**REQUIRED ACTIONS**:
1. Translate this sentence from the passage about short films shown at Cannes, below, into Spanish: "Divorcee screened at many film festivals including in competition at Cannes in 1995."
2. Write a continuation of the passage about short films shown at Cannes, given below, that picks up after its final sentence.

=== EXCERPTED PASSAGE ===

This short film takes its title from Russell Corgi's famous 1942 Buffalo Courier Express photograph of the exterior of the Genesee Hotel. Directed by Jonathan Ogilvie, the film is a series of close-ups of the photo coolly unfurling to reveal the full image. The snippets are overdubbed with a beguiling film noir-styled narration that imagines the context behind the extraordinary shot. Divorcee screened at many film festivals including in competition at Cannes in 1995. Corgi's photo was also referenced in the 'Passengers' issue of Neil Gaiman's Sandman comics.
Off his own bat, Ilam art student Glenn Standring got his third-year short into competition at the Cannes Film Festival. The minimal plot — hipster private eye Lenny Minute dryly narrates, before facing his nemesis, a rampaging giant blue “sheila doll” — allows Standring to conjure up a distinctive collage-styled cityscape, mined from a grab-bag of Americana inspirations: 50s sci-fi, jazz, the hardboiled detectives of Dashiell Hammett, and star Marlene Dietrich. After this early computer-aided short, Standring joined the Gibson Group as an animator, then directed two stylish features.

=== SOURCE MATERIAL ===

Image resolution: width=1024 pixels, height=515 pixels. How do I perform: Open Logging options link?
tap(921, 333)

===
=== SOURCE MATERIAL ===

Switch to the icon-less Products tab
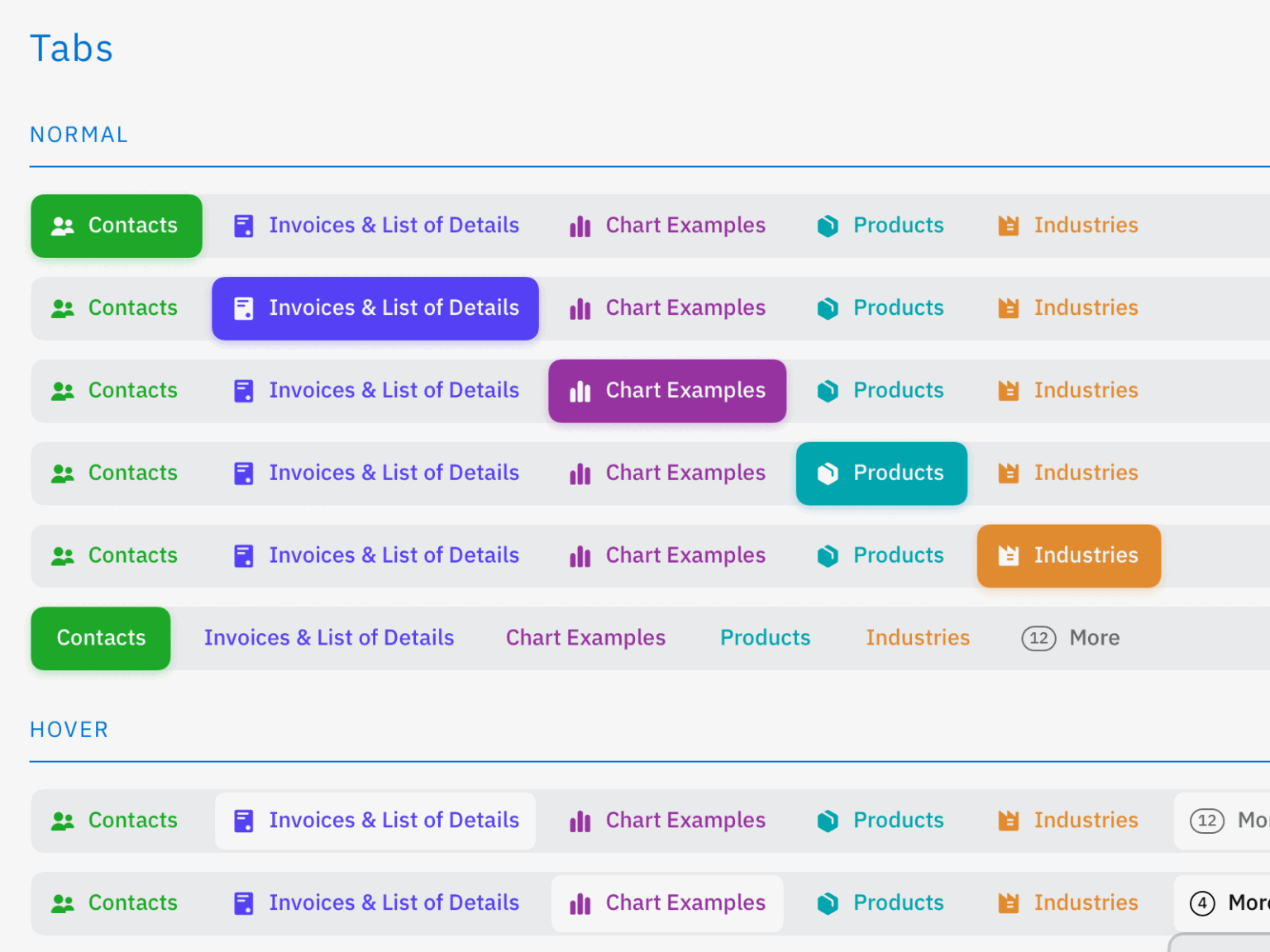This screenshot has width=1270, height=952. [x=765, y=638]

===
=== SOURCE MATERIAL ===

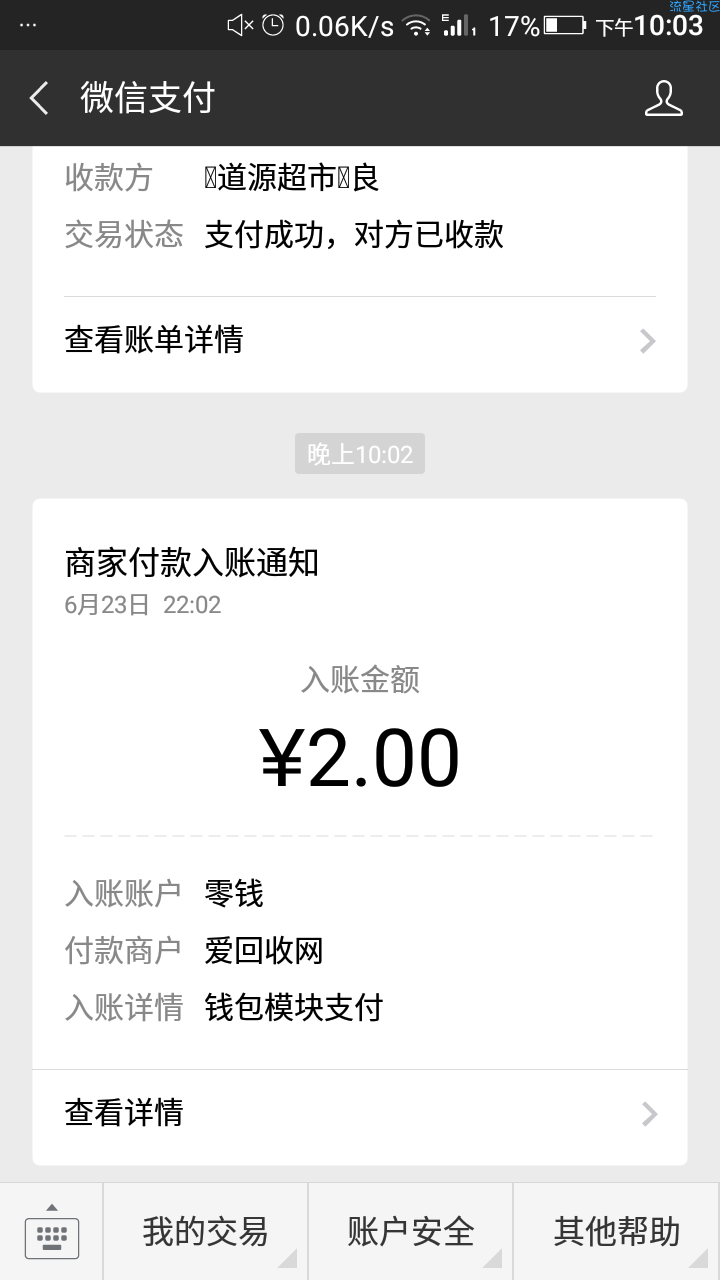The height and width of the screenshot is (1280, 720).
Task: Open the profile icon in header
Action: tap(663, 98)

===

**RESULTS IN ORDER**:
1. Divorcee se proyectó en muchos festivales de cine, incluso en competencia en Cannes en 1995.

2.
Auckland troubadour Greg Johnson won the prestigious APRA Silver Scroll songwriting award for 1997 with this moody, tortured love song from his fourth album (his first for a major label), Chinese Whispers. The elegant, uncluttered video was directed and edited by Jonathan King. The video was shot in the Auckland suburbs of Newmarket and Parnell. With a narrative straight out of Hitchcock, Johnson is cast as narrator — and both the victim and accomplice of a blonde femme fatale in what appears to be a murder ... with a mysterious handbag the only clue.
The title provides pointers towards the film noir intentions of this stylish short film. A well-travelled set-up — drifter rolls into a seedy motel diner — springs surprises as the time -travel plot unravels. Jet Black features Leighton Cardno (Shortland Street's Dr Adam Heyward) as Jet, burdened by murderous guilt, and fellow Shortlander Marissa Stott as the winsome waitress. The screenplay was written by director Kezia Barnett, novelist Chad Taylor (Heaven) and adman Karl Fleet. It was part of a series of shorts promoting Schweppes, by advertising agency Publicis Mojo.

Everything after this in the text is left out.